## Task objective
Update the listing from the line with "Image resolution: width=632" up to and including the line with "Looking at the" by changing "paragraph" to "section" and keeping everything else the same. Omit the pictures from your version.

## Provided records
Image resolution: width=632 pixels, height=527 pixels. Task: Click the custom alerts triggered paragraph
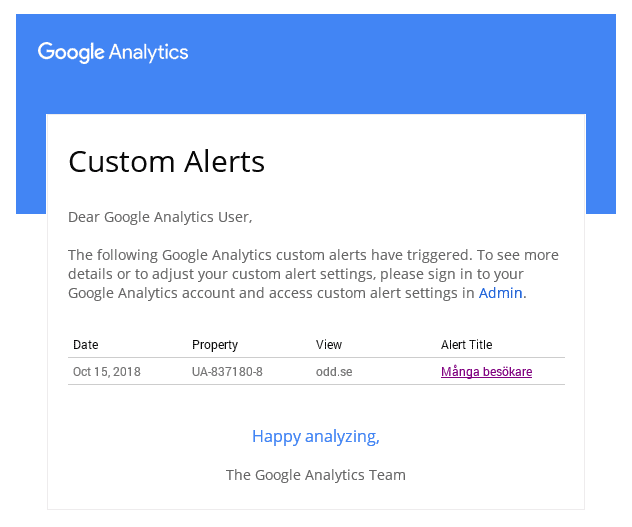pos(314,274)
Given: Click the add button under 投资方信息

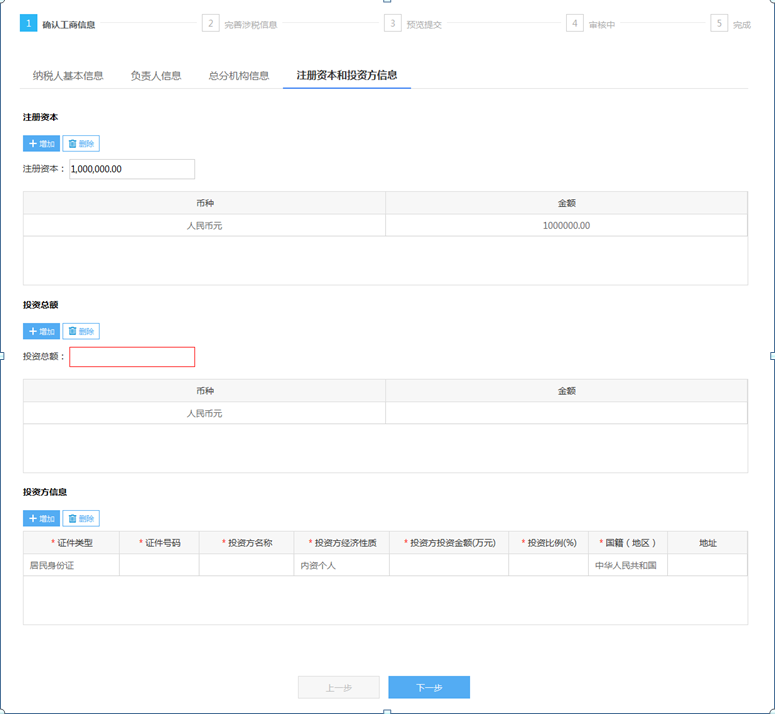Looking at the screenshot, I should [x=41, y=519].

--

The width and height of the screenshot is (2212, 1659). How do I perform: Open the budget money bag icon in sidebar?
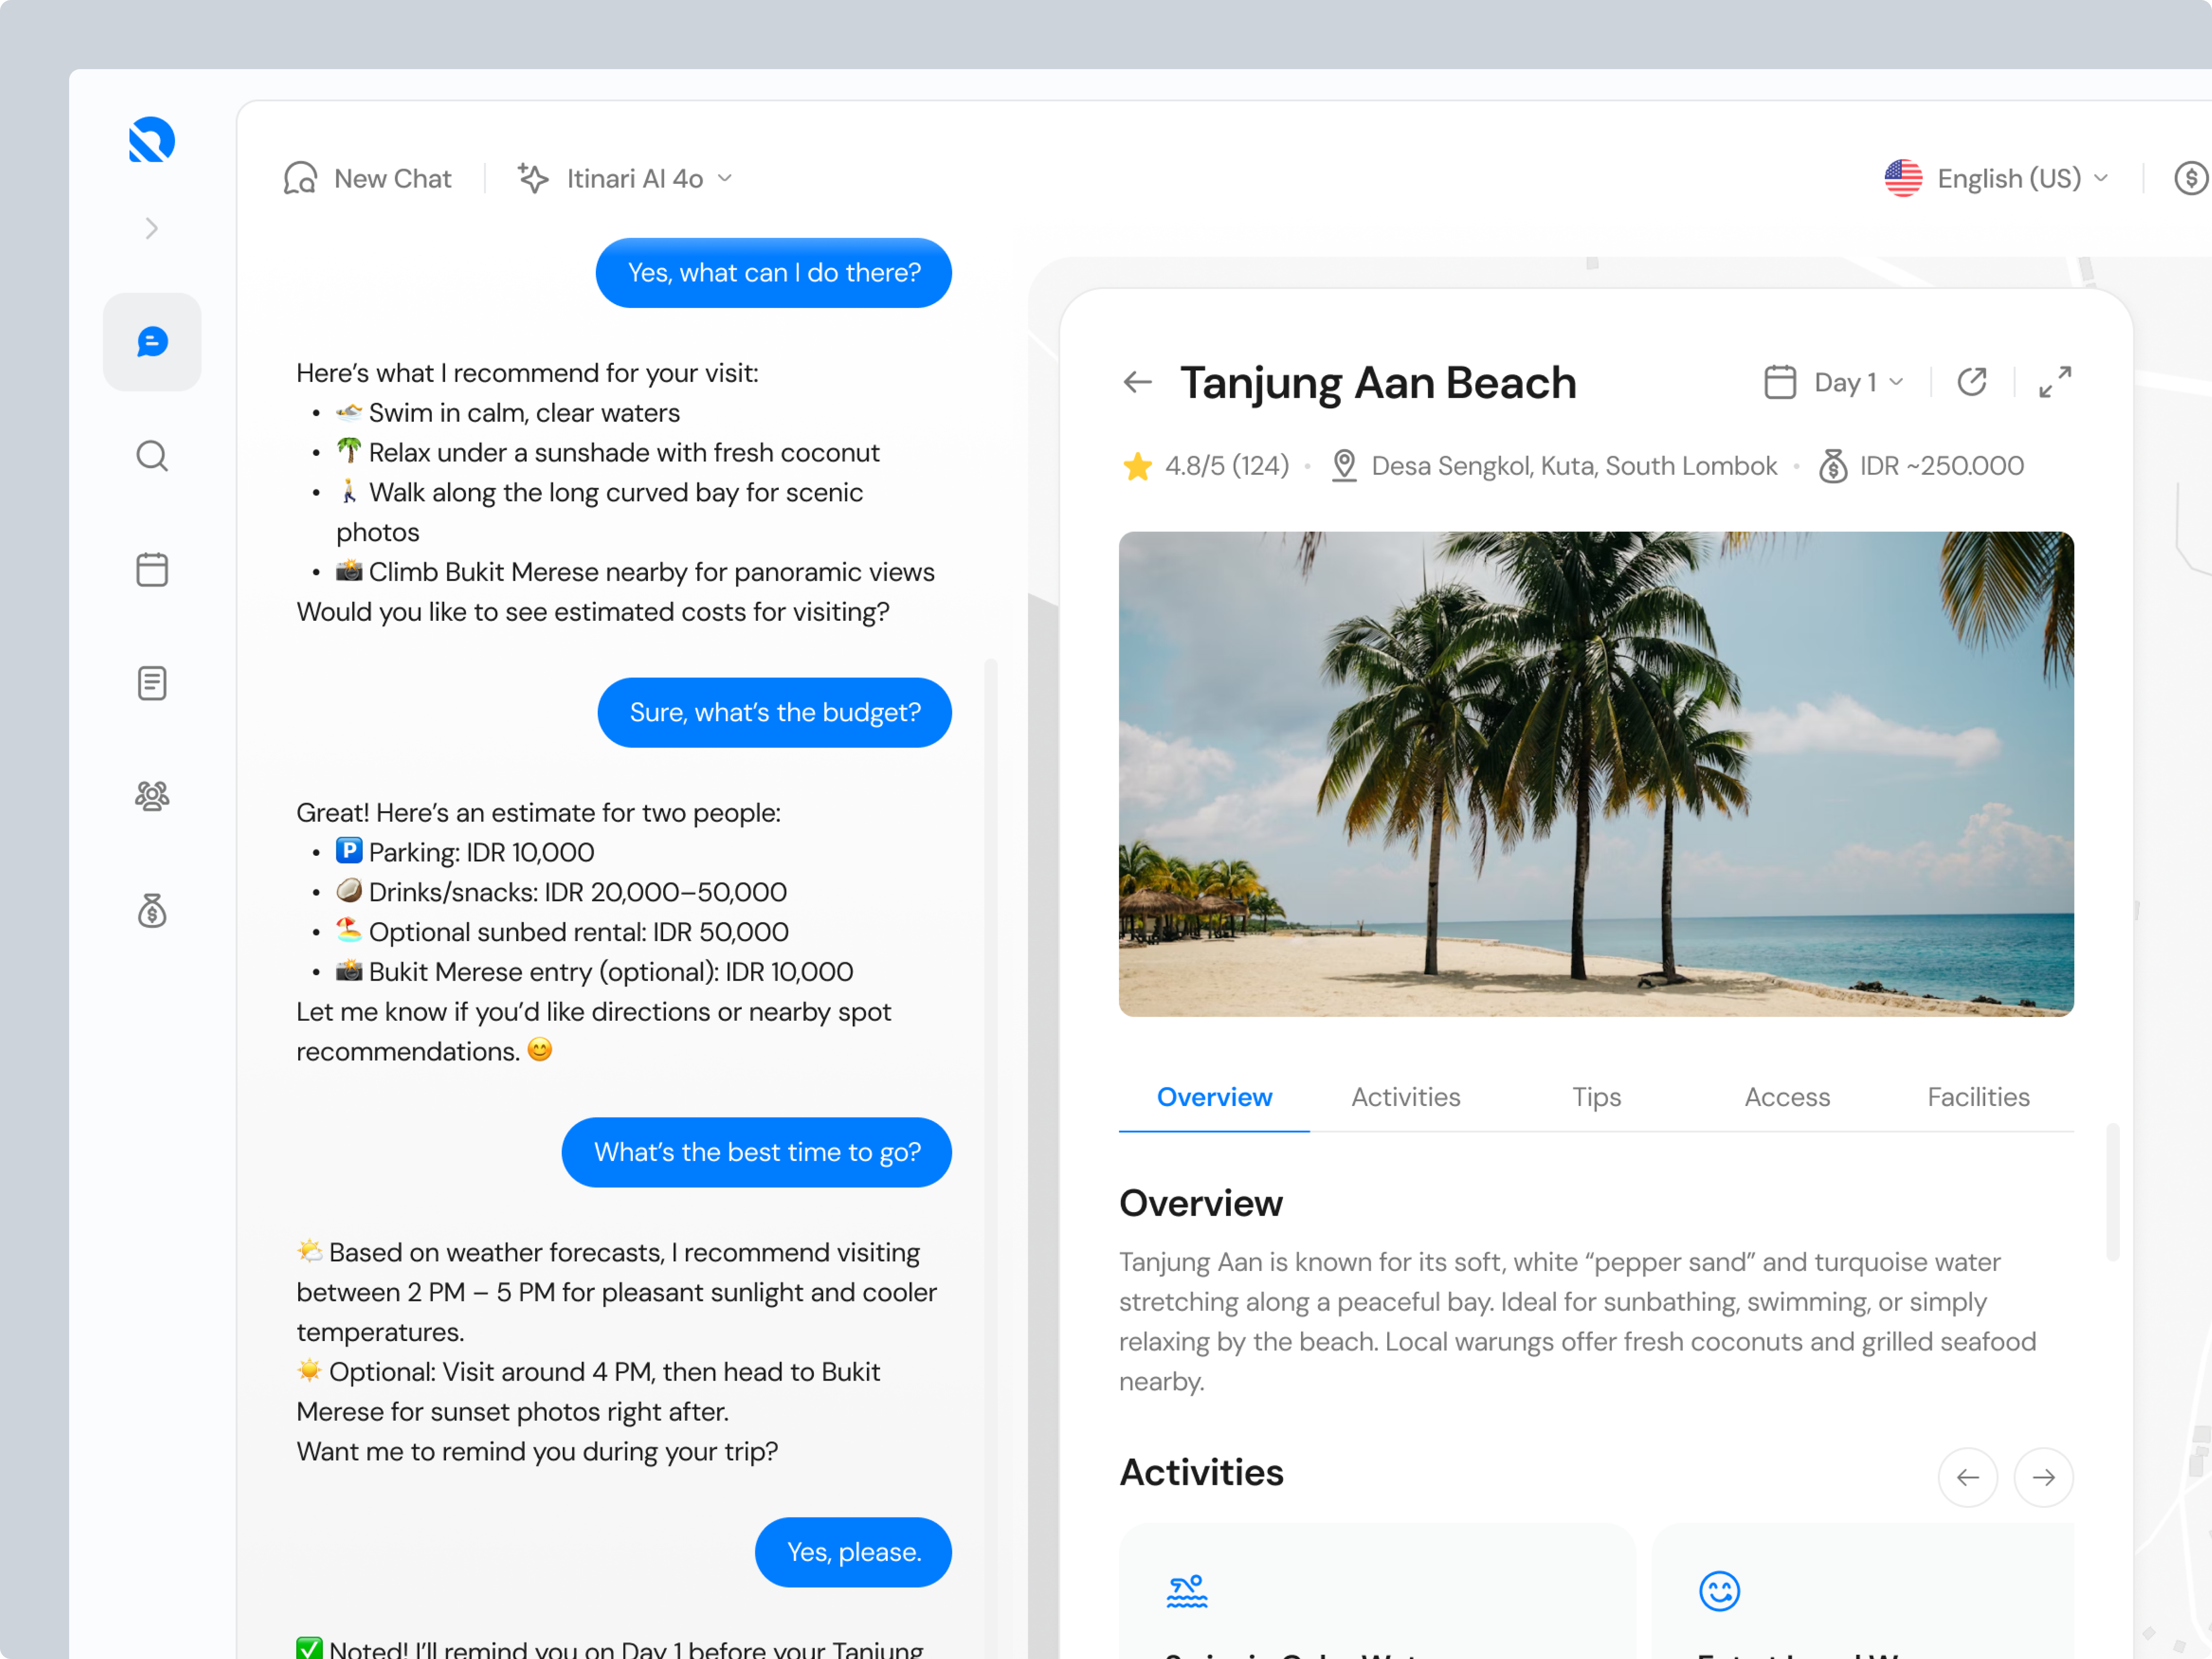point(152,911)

## Full answer
Image resolution: width=632 pixels, height=527 pixels. Task: Click the custom alerts triggered section
pos(314,274)
Given: Click the add button under 投资方信息

Looking at the screenshot, I should [x=41, y=519].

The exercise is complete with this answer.